### [INSTRUCTIONS TO FOLLOW]
Count how many lines of the entries below contain the word "will", and reply with only that number.

Data items
- - - - -
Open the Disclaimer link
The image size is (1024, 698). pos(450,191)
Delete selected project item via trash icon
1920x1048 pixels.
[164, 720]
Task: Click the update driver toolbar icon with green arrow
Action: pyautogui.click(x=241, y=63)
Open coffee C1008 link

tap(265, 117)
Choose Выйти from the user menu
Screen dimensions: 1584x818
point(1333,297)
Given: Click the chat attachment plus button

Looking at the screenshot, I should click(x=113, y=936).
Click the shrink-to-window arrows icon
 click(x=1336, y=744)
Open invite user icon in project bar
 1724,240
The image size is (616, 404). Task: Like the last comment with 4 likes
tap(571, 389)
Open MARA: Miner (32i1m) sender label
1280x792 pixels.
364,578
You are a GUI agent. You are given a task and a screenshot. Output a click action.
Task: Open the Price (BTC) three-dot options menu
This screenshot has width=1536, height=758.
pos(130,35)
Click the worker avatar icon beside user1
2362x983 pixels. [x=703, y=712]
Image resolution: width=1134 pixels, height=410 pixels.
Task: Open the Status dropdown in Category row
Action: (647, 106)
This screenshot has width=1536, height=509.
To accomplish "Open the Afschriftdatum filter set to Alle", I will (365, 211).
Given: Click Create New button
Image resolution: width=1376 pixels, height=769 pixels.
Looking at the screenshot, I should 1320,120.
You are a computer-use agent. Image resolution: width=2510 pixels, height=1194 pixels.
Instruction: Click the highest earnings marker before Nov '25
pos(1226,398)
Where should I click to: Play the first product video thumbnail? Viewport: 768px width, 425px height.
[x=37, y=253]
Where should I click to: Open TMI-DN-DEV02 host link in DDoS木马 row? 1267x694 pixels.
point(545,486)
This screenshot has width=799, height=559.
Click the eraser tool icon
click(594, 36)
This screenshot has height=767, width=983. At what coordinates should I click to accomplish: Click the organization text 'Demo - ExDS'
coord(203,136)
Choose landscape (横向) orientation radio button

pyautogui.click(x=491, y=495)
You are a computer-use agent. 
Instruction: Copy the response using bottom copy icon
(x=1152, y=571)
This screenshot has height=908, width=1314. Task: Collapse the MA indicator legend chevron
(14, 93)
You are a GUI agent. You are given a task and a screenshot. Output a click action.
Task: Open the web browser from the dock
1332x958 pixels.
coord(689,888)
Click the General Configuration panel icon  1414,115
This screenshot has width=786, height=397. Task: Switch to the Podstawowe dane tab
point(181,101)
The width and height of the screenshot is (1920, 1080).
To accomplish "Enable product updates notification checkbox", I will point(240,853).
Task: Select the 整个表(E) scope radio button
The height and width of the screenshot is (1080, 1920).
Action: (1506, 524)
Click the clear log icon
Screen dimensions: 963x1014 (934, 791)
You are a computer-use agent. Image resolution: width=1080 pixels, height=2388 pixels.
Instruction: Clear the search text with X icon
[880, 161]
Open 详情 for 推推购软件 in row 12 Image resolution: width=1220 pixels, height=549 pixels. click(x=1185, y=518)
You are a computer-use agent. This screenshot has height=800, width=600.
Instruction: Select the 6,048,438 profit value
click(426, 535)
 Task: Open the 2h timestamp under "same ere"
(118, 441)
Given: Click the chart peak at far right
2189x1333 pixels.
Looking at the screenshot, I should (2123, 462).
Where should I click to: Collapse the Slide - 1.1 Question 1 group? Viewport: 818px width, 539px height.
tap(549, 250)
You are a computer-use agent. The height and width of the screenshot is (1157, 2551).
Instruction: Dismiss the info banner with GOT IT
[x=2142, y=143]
- - - - -
### [ANSWER TO THIS TASK]
2